## Exercise aim
Report how many lines of the material below contain the string "give". The reply is that number and no more.

────────────────

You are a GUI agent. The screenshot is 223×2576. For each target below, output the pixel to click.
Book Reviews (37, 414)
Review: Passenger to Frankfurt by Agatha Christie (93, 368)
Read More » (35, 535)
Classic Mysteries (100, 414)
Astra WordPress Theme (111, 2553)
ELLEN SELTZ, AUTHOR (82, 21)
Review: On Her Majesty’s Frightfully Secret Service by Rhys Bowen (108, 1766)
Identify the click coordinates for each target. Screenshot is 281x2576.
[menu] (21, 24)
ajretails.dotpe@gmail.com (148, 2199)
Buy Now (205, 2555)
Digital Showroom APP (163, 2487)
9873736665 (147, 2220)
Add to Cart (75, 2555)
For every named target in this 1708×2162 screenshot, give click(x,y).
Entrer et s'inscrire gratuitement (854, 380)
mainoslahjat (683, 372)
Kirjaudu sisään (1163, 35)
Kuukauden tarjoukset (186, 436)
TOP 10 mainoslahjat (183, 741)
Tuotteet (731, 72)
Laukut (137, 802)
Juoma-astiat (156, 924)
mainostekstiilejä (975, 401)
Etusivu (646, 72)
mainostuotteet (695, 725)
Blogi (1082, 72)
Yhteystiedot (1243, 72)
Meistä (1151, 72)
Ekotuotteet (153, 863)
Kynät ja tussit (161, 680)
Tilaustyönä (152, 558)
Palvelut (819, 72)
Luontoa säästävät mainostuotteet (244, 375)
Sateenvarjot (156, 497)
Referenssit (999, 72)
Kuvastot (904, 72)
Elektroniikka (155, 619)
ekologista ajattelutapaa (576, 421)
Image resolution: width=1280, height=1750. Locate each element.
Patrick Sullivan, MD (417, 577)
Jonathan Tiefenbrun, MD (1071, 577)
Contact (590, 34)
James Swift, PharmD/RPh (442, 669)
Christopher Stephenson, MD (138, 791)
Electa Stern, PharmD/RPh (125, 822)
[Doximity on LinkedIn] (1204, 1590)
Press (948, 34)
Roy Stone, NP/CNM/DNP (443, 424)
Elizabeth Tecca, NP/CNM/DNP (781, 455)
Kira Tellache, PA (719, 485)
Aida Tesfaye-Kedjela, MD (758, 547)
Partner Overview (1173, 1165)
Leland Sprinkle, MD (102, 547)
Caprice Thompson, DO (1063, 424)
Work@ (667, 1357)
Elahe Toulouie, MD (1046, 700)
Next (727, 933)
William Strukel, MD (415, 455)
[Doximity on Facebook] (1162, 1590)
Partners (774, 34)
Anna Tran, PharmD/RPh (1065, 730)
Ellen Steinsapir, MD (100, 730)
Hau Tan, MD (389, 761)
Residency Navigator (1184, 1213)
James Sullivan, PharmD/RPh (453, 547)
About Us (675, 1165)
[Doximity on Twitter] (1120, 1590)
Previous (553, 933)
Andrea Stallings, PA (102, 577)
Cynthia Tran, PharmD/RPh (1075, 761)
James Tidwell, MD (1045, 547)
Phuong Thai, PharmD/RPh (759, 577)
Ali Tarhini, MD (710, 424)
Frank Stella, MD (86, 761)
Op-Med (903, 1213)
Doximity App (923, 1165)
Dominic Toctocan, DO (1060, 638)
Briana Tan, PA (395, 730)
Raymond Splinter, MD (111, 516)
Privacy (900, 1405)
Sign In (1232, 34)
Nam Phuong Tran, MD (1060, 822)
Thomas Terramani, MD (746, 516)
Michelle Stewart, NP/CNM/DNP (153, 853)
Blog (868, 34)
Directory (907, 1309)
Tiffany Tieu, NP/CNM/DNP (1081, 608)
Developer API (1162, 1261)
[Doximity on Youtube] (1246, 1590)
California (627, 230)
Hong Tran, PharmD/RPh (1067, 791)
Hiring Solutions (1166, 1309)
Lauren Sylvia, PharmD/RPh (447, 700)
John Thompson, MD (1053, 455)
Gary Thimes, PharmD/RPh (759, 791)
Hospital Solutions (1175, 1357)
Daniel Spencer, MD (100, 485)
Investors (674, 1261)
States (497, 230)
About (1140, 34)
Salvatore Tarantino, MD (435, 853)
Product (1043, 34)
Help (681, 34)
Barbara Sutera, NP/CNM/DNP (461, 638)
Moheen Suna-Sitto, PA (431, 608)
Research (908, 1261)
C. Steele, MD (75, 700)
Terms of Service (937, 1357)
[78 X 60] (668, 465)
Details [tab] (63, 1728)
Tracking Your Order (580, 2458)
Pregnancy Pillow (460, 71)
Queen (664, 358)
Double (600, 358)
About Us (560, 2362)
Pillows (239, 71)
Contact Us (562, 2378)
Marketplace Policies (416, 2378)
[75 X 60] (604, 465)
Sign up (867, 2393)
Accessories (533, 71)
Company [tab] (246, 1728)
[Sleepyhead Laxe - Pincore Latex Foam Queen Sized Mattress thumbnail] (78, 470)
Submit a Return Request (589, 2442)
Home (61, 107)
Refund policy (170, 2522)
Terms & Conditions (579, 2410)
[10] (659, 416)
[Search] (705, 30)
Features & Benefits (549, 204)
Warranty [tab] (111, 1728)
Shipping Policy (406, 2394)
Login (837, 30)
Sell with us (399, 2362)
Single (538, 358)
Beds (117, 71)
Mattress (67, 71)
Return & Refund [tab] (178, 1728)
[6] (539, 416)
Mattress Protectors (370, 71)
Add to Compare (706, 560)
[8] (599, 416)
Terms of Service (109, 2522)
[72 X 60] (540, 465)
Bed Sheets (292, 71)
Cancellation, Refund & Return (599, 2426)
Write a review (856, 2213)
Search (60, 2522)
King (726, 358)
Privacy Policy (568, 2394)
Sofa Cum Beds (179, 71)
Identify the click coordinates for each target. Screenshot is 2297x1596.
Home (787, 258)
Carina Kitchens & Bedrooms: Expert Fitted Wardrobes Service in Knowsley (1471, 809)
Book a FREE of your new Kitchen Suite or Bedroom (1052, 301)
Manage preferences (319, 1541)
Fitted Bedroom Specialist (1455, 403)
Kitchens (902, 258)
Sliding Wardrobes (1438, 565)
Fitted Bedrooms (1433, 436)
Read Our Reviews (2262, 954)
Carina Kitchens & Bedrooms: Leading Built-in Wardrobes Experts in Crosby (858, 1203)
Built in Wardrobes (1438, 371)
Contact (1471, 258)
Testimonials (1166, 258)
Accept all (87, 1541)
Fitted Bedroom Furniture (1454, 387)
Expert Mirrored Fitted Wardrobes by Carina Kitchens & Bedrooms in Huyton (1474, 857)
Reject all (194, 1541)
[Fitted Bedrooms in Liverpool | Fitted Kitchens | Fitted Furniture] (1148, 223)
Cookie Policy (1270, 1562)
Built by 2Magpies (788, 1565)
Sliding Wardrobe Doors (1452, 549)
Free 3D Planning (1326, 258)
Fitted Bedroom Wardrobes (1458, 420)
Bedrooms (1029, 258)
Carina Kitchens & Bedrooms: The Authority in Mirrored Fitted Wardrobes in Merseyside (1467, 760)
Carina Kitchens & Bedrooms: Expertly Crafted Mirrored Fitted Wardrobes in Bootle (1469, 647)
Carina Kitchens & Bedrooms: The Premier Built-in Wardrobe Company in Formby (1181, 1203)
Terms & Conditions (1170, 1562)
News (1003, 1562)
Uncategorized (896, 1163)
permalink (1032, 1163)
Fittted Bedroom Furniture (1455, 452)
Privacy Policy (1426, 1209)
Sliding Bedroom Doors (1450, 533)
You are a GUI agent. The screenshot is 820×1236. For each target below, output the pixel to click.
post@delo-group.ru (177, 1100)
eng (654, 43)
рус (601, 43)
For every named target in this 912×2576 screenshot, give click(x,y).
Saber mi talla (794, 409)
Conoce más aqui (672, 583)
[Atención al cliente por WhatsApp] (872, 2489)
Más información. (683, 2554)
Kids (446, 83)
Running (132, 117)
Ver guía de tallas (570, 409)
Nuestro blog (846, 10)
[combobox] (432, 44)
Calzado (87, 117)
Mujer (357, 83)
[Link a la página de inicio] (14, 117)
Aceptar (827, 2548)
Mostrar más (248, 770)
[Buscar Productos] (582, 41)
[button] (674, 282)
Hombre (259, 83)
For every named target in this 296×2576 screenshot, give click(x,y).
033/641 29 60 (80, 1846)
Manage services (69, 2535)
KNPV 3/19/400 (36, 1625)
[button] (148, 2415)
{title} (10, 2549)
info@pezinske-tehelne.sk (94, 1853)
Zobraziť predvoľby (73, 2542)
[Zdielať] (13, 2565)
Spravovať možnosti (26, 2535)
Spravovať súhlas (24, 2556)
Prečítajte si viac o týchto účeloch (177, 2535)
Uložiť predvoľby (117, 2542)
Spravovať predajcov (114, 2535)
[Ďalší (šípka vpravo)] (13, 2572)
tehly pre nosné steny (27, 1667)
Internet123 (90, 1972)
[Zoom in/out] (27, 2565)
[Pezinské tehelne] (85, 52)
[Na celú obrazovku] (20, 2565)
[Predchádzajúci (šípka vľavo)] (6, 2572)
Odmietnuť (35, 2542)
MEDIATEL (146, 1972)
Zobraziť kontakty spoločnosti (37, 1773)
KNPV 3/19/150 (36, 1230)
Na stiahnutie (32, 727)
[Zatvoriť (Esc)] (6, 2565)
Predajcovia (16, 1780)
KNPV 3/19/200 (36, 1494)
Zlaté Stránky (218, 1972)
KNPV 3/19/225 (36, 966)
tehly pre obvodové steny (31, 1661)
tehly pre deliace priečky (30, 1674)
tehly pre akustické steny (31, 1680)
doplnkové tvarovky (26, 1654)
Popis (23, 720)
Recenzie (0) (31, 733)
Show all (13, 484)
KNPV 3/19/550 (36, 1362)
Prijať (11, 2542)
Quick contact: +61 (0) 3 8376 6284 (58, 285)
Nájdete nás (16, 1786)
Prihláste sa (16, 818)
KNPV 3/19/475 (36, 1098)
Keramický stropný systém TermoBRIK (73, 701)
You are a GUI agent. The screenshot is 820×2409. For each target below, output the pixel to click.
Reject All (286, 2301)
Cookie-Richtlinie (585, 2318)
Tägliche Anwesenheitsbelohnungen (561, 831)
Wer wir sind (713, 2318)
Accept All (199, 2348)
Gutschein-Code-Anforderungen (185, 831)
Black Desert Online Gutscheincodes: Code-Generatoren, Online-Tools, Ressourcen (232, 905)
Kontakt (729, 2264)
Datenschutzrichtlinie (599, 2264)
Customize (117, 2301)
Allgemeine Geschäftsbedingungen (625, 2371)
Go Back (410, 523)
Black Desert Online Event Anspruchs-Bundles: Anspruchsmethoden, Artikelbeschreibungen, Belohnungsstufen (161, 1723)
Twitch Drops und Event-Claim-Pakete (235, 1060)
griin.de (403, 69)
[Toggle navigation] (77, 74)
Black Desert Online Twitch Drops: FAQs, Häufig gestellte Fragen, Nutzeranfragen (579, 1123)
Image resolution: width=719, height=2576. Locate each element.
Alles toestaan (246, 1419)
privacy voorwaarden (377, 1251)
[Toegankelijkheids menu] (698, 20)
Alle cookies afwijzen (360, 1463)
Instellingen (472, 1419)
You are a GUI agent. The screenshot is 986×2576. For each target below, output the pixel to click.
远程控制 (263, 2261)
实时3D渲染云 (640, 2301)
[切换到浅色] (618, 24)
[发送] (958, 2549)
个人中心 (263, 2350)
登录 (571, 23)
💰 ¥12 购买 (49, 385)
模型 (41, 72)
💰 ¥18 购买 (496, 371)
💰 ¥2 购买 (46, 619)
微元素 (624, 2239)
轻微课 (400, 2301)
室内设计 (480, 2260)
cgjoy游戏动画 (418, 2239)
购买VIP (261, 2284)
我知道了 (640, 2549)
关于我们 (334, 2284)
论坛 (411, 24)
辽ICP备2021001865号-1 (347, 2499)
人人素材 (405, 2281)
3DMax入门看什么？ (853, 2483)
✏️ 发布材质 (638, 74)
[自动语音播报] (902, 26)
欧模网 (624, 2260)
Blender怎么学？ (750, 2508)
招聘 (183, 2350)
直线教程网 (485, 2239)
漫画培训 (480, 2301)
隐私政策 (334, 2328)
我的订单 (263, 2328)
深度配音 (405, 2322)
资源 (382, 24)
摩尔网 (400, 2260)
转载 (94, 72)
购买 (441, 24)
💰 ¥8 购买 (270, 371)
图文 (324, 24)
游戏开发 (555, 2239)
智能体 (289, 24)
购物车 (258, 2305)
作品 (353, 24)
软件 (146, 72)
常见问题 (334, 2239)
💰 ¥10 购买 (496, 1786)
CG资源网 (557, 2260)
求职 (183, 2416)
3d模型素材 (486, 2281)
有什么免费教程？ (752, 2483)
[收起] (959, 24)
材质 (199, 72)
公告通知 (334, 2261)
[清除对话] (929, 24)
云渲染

────────────────

## Solved exercise
3